Vaxevanis, the publisher of Hot Doc magazine,could be in court again as early as next month.
The public prosecutor claims to have found "legal faults" in the original verdict passed on 1 November.
"This is an unprecedented decision that drags the country through the mud, muzzles the press and serves [vested] interests," Vaxevanis said in a statement to the AFP news agency.
The 46-year-old journalist will now be tried by a panel of three judges, the source said on condition of anonymity.
A single judge presided over the first hearing.
Vaxevanis faces a maximum three-year prison sentence for publishing a document containing the names over 2,000 Greek HSBC account-holders in Switzerland.

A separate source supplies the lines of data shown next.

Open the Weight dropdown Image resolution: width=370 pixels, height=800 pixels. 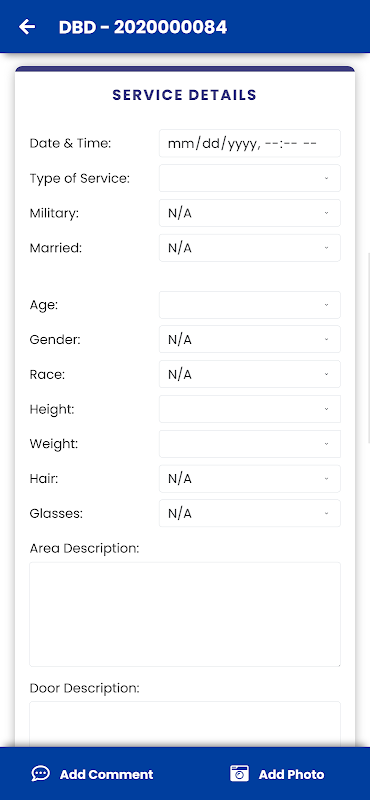pos(250,444)
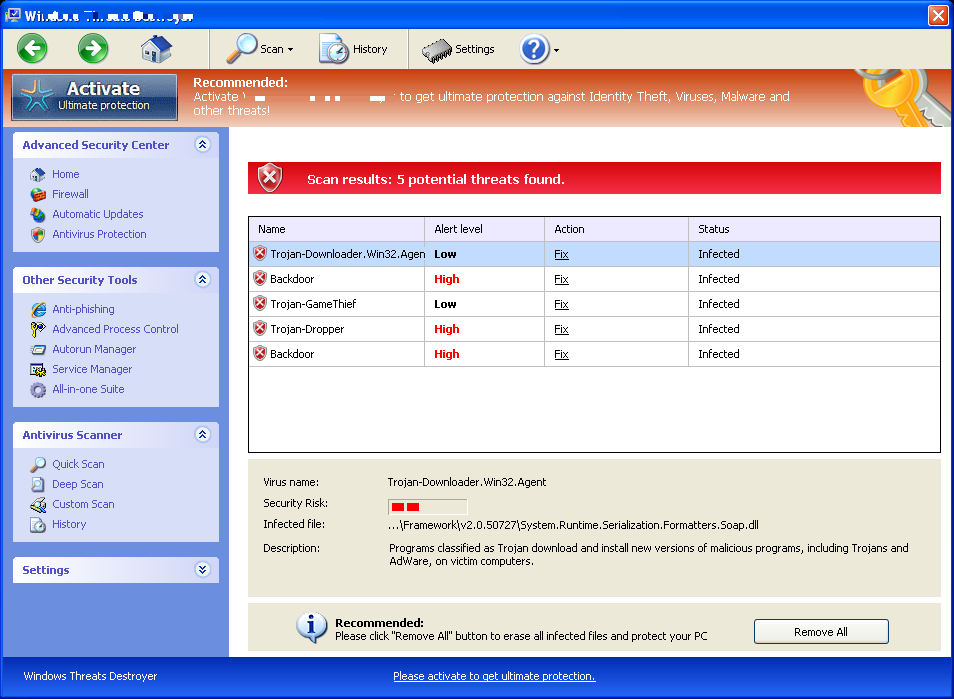
Task: Click the Remove All button
Action: pos(820,631)
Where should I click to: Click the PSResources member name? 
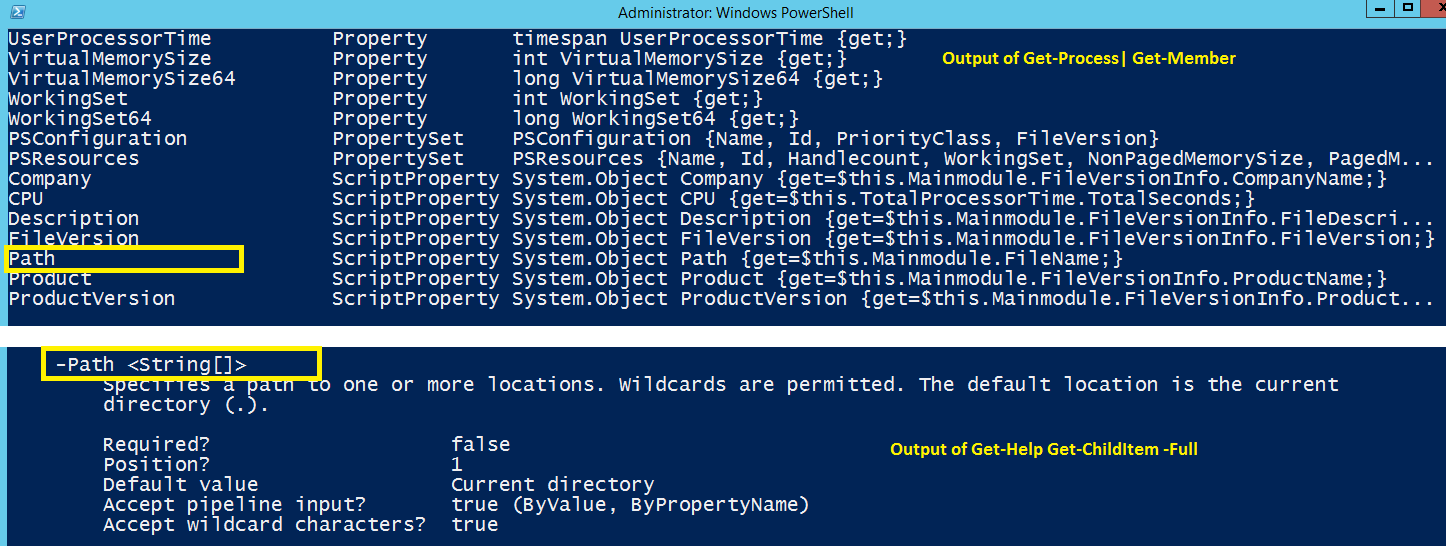pyautogui.click(x=74, y=159)
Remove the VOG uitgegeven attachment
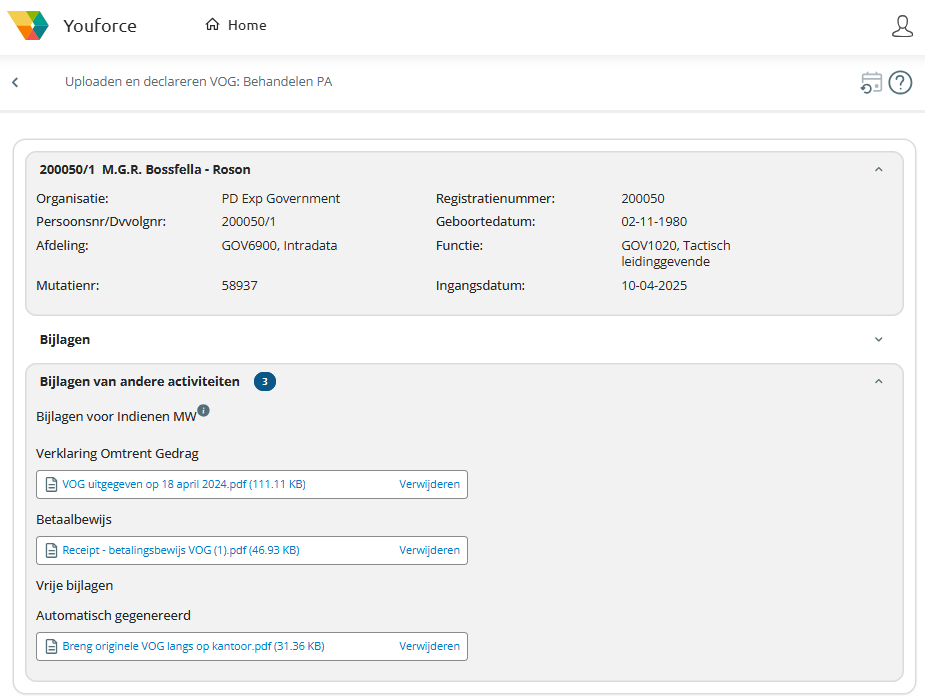925x696 pixels. 429,484
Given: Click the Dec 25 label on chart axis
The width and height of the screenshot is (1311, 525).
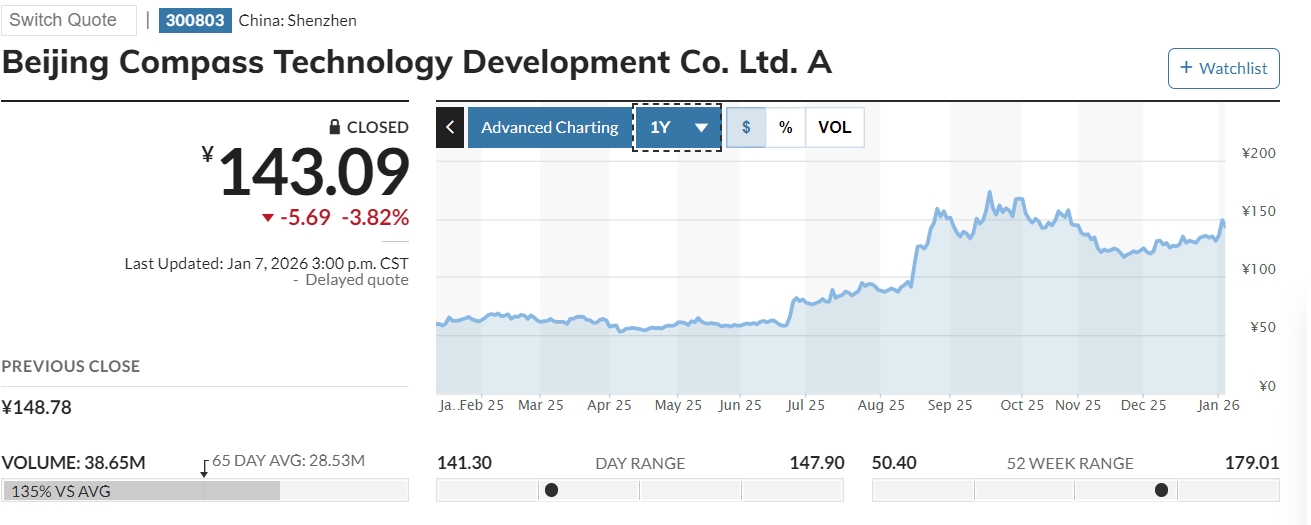Looking at the screenshot, I should click(x=1143, y=405).
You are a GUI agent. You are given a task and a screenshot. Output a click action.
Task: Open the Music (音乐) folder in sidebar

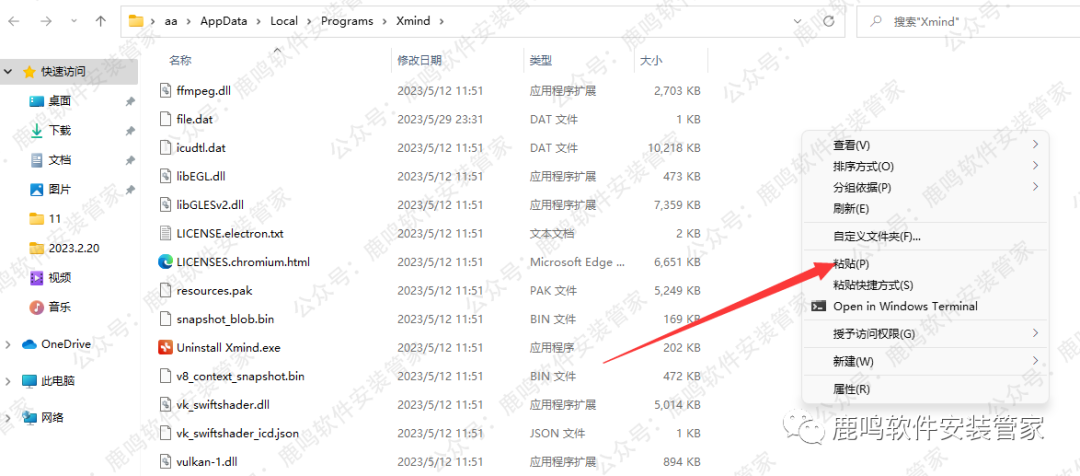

The list was originally leaked by an HSBC employee and passed to Greece in 2010 by France's then-finance minister Christine Lagarde, who now heads the International Monetary Fund.
The list enabled authorities in France, Spain and Britain to recuperate millions of euros in lost tax revenue but Greek authorities treated it as stolen data and failed to pursue the case.
None of the people named by Vaxevanis have pressed charges against him and his first trial caused widespread indignation.
The affair has resurfaced amid British press reports over another list of some 8,500 people with accounts at the HSBC branch of the Channel Island tax haven of Jersey.
Greek Finance Minister Yannis Stournaras on Thursday wrote to his British counterpart George Osborne to request information on the list, which reportedly includes nearly 100 Greek account-holders.